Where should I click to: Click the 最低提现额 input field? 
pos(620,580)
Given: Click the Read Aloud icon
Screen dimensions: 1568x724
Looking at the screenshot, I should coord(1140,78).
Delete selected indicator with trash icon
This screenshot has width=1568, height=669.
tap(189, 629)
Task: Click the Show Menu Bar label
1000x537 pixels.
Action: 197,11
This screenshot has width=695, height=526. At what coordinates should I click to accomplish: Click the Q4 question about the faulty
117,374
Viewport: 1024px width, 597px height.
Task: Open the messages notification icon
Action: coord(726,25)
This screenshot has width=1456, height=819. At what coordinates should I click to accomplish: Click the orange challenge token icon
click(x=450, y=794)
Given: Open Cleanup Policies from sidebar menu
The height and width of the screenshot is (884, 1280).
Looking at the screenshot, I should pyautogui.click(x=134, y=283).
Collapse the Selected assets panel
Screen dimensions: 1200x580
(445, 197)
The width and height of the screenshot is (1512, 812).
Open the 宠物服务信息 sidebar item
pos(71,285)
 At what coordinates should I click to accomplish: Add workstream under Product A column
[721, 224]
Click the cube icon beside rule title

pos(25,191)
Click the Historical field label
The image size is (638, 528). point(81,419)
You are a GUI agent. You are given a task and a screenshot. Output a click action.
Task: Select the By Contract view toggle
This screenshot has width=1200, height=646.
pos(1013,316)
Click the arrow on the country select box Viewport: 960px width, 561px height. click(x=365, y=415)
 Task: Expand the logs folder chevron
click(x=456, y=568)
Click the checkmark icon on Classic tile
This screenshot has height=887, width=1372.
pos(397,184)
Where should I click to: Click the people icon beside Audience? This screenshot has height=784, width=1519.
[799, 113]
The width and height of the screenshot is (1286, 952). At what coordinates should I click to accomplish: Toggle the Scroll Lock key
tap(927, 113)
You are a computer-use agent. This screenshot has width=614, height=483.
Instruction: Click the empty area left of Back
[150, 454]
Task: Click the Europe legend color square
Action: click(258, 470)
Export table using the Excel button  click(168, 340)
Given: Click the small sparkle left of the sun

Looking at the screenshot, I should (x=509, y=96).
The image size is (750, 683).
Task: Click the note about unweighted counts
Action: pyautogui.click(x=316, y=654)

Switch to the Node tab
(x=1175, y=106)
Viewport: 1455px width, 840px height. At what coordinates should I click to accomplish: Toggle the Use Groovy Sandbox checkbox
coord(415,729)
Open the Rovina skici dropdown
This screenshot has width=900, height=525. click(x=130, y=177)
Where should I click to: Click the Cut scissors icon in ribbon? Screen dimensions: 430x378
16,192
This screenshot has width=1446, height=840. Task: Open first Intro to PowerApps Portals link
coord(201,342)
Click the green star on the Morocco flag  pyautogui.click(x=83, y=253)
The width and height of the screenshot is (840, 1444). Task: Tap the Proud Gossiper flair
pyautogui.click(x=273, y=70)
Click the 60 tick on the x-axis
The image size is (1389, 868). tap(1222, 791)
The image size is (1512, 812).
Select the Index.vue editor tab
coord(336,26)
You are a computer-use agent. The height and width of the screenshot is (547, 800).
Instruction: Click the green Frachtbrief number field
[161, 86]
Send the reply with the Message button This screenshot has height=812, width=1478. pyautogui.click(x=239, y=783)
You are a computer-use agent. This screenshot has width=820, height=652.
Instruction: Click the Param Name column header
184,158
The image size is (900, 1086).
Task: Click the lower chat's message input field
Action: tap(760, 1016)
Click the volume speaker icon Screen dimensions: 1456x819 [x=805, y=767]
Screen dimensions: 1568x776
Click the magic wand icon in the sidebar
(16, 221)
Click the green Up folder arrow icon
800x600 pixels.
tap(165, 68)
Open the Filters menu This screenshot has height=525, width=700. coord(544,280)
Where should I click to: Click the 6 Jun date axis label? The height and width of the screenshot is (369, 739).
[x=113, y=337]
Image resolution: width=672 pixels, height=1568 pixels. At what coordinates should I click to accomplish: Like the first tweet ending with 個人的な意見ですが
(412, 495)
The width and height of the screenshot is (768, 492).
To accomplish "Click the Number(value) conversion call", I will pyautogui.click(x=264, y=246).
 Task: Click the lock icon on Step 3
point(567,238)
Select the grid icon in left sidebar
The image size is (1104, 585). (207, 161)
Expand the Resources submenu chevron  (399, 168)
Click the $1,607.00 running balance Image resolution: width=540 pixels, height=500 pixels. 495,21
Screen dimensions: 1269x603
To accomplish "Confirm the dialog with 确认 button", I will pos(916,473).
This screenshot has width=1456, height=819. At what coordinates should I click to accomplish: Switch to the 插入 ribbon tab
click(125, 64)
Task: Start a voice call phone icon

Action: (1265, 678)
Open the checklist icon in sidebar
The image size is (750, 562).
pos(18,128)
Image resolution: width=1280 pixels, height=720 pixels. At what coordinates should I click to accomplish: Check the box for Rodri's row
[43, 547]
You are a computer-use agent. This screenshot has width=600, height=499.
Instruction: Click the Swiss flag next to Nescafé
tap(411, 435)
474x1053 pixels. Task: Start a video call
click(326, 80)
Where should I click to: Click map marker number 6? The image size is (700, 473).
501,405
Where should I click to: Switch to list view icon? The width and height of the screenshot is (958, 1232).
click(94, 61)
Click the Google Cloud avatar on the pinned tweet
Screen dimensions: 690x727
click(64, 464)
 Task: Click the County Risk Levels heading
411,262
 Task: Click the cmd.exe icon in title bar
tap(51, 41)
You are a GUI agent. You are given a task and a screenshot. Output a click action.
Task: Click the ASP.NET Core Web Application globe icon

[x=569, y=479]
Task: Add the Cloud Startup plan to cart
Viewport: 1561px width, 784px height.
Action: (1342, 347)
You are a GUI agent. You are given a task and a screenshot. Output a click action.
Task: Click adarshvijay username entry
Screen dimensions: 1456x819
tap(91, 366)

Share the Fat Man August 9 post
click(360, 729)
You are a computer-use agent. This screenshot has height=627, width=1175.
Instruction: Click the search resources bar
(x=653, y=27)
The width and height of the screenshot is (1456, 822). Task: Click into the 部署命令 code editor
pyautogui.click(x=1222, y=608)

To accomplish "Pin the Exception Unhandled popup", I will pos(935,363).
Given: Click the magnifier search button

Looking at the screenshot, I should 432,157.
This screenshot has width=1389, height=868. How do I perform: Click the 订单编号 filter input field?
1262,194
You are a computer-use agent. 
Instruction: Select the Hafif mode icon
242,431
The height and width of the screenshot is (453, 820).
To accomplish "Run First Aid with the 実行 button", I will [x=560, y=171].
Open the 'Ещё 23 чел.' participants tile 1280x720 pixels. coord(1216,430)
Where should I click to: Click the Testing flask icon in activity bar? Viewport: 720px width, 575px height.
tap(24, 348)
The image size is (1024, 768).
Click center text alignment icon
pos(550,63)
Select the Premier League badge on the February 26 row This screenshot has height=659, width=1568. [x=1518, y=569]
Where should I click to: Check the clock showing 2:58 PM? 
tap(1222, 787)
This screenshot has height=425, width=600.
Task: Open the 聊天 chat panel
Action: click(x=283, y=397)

- [Task requirements]: Rewrite the lines above, swapping "Scroll Lock" for "Caps Lock" and leaving everything else unchanged.

- [Response to the exercise]:
Where should I click to: Click the 最低提现额 input field? 
pos(620,580)
Given: Click the Read Aloud icon
Screen dimensions: 1568x724
Looking at the screenshot, I should coord(1140,78).
Delete selected indicator with trash icon
This screenshot has width=1568, height=669.
tap(189, 629)
Task: Click the Show Menu Bar label
1000x537 pixels.
Action: 197,11
This screenshot has width=695, height=526. At what coordinates should I click to accomplish: Click the Q4 question about the faulty
117,374
Viewport: 1024px width, 597px height.
Task: Open the messages notification icon
Action: coord(726,25)
This screenshot has width=1456, height=819. At what coordinates should I click to accomplish: Click the orange challenge token icon
click(x=450, y=794)
Given: Open Cleanup Policies from sidebar menu
The height and width of the screenshot is (884, 1280).
Looking at the screenshot, I should pyautogui.click(x=134, y=283).
Collapse the Selected assets panel
Screen dimensions: 1200x580
(445, 197)
The width and height of the screenshot is (1512, 812).
Open the 宠物服务信息 sidebar item
pos(71,285)
 At what coordinates should I click to accomplish: Add workstream under Product A column
[721, 224]
Click the cube icon beside rule title

pos(25,191)
Click the Historical field label
The image size is (638, 528). point(81,419)
You are a GUI agent. You are given a task and a screenshot. Output a click action.
Task: Select the By Contract view toggle
This screenshot has width=1200, height=646.
pos(1013,316)
Click the arrow on the country select box Viewport: 960px width, 561px height. click(x=365, y=415)
 Task: Expand the logs folder chevron
click(x=456, y=568)
Click the checkmark icon on Classic tile
This screenshot has height=887, width=1372.
pos(397,184)
Where should I click to: Click the people icon beside Audience? This screenshot has height=784, width=1519.
[799, 113]
The width and height of the screenshot is (1286, 952). At what coordinates should I click to accomplish: Toggle the Caps Lock key
tap(927, 113)
You are a computer-use agent. This screenshot has width=614, height=483.
Instruction: Click the empty area left of Back
[150, 454]
Task: Click the Europe legend color square
Action: click(258, 470)
Export table using the Excel button  click(168, 340)
Given: Click the small sparkle left of the sun

Looking at the screenshot, I should (x=509, y=96).
The image size is (750, 683).
Task: Click the note about unweighted counts
Action: pyautogui.click(x=316, y=654)

Switch to the Node tab
(x=1175, y=106)
Viewport: 1455px width, 840px height. At what coordinates should I click to accomplish: Toggle the Use Groovy Sandbox checkbox
coord(415,729)
Open the Rovina skici dropdown
This screenshot has width=900, height=525. click(x=130, y=177)
Where should I click to: Click the Cut scissors icon in ribbon? Screen dimensions: 430x378
16,192
This screenshot has width=1446, height=840. Task: Open first Intro to PowerApps Portals link
coord(201,342)
Click the green star on the Morocco flag  pyautogui.click(x=83, y=253)
The width and height of the screenshot is (840, 1444). Task: Tap the Proud Gossiper flair
pyautogui.click(x=273, y=70)
Click the 60 tick on the x-axis
The image size is (1389, 868). tap(1222, 791)
The image size is (1512, 812).
Select the Index.vue editor tab
coord(336,26)
You are a computer-use agent. The height and width of the screenshot is (547, 800).
Instruction: Click the green Frachtbrief number field
[161, 86]
Send the reply with the Message button This screenshot has height=812, width=1478. pyautogui.click(x=239, y=783)
You are a computer-use agent. This screenshot has width=820, height=652.
Instruction: Click the Param Name column header
184,158
The image size is (900, 1086).
Task: Click the lower chat's message input field
Action: tap(760, 1016)
Click the volume speaker icon Screen dimensions: 1456x819 [x=805, y=767]
Screen dimensions: 1568x776
Click the magic wand icon in the sidebar
(16, 221)
Click the green Up folder arrow icon
800x600 pixels.
tap(165, 68)
Open the Filters menu This screenshot has height=525, width=700. coord(544,280)
Where should I click to: Click the 6 Jun date axis label? The height and width of the screenshot is (369, 739).
[x=113, y=337]
Image resolution: width=672 pixels, height=1568 pixels. At what coordinates should I click to accomplish: Like the first tweet ending with 個人的な意見ですが
(412, 495)
The width and height of the screenshot is (768, 492).
To accomplish "Click the Number(value) conversion call", I will pyautogui.click(x=264, y=246).
 Task: Click the lock icon on Step 3
point(567,238)
Select the grid icon in left sidebar
The image size is (1104, 585). (207, 161)
Expand the Resources submenu chevron  (399, 168)
Click the $1,607.00 running balance Image resolution: width=540 pixels, height=500 pixels. 495,21
Screen dimensions: 1269x603
To accomplish "Confirm the dialog with 确认 button", I will pos(916,473).
This screenshot has width=1456, height=819. At what coordinates should I click to accomplish: Switch to the 插入 ribbon tab
click(125, 64)
Task: Start a voice call phone icon

Action: (1265, 678)
Open the checklist icon in sidebar
The image size is (750, 562).
pos(18,128)
Image resolution: width=1280 pixels, height=720 pixels. At what coordinates should I click to accomplish: Check the box for Rodri's row
[43, 547]
You are a computer-use agent. This screenshot has width=600, height=499.
Instruction: Click the Swiss flag next to Nescafé
tap(411, 435)
474x1053 pixels. Task: Start a video call
click(326, 80)
Where should I click to: Click map marker number 6? The image size is (700, 473).
501,405
Where should I click to: Switch to list view icon? The width and height of the screenshot is (958, 1232).
click(94, 61)
Click the Google Cloud avatar on the pinned tweet
Screen dimensions: 690x727
click(64, 464)
 Task: Click the County Risk Levels heading
411,262
 Task: Click the cmd.exe icon in title bar
tap(51, 41)
You are a GUI agent. You are given a task and a screenshot. Output a click action.
Task: Click the ASP.NET Core Web Application globe icon

[x=569, y=479]
Task: Add the Cloud Startup plan to cart
Viewport: 1561px width, 784px height.
Action: (1342, 347)
You are a GUI agent. You are given a task and a screenshot. Output a click action.
Task: Click adarshvijay username entry
Screen dimensions: 1456x819
tap(91, 366)

Share the Fat Man August 9 post
click(360, 729)
You are a computer-use agent. This screenshot has height=627, width=1175.
Instruction: Click the search resources bar
(x=653, y=27)
The width and height of the screenshot is (1456, 822). Task: Click into the 部署命令 code editor
pyautogui.click(x=1222, y=608)

To accomplish "Pin the Exception Unhandled popup", I will pos(935,363).
Given: Click the magnifier search button

Looking at the screenshot, I should 432,157.
This screenshot has width=1389, height=868. How do I perform: Click the 订单编号 filter input field?
1262,194
You are a computer-use agent. 
Instruction: Select the Hafif mode icon
242,431
The height and width of the screenshot is (453, 820).
To accomplish "Run First Aid with the 実行 button", I will [x=560, y=171].
Open the 'Ещё 23 чел.' participants tile 1280x720 pixels. coord(1216,430)
Where should I click to: Click the Testing flask icon in activity bar? Viewport: 720px width, 575px height.
tap(24, 348)
The image size is (1024, 768).
Click center text alignment icon
pos(550,63)
Select the Premier League badge on the February 26 row This screenshot has height=659, width=1568. [x=1518, y=569]
Where should I click to: Check the clock showing 2:58 PM? 
tap(1222, 787)
This screenshot has height=425, width=600.
Task: Open the 聊天 chat panel
Action: click(x=283, y=397)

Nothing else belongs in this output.